You may have been searching for information on how to use your best table saw and everything that you come across on the internet appears to be jargon that you can hardly understand. Well, today is your lucky day as this post will explain some of the common words that are used in reference to the tool.
Without further ado, here are some of the main terminologies that you may have come across:
- Blade Guard: The blade guard is an attachment that usually covers the blade when you are cutting your work piece. This is common and it is highly recommended that to be used at all times. Some of the experienced woodworkers remove the blade guard claiming that it distracts the view, but there are modern models that come with a crystal clear blade guard.

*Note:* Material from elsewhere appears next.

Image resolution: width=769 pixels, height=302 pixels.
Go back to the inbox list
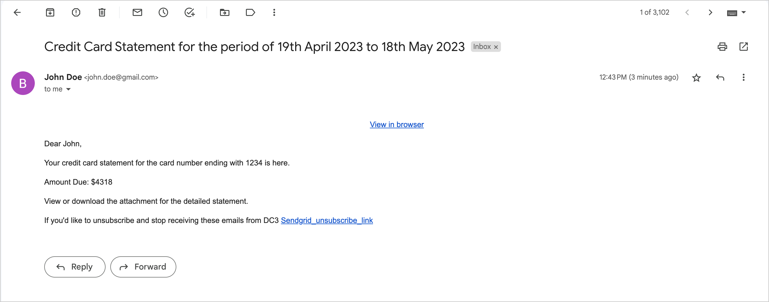17,13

- Rip Fence: This one of the common jigs on the table saw and it is used for rip cuts. The rip fence is a guide and will help you to guide the stock that is being ripped.
- Trunions: This refers to components that will hold the blade and the motor assembly in place. This is usually, in the design for the tabletop or cabinet saws.
- Miter Slots: Simply put, miter slots are holes that run parallel your blade, across the width of the tabletop of your table surface. The miter slots will provide a place for the miter gauge to slide with the stock that is being cut.
- Sled: The sled is an essential jig that comes in handy when you need to make miter cuts and crosscuts. With the sled, you will be able to make repeatable cuts in an easy and fast manner. The sled will run your miter slot but extends beyond your table, which will provide extra space for the workpiece to rest on.
- Miter Gauge: The miter gauge is another standard jig for the table saw and it is used as a guide for the miter cuts and cutting stock to length. Ideally, the miter gauge will hold firm the workpiece and move it across the table top, through the miter slots as the blade makes the cuts.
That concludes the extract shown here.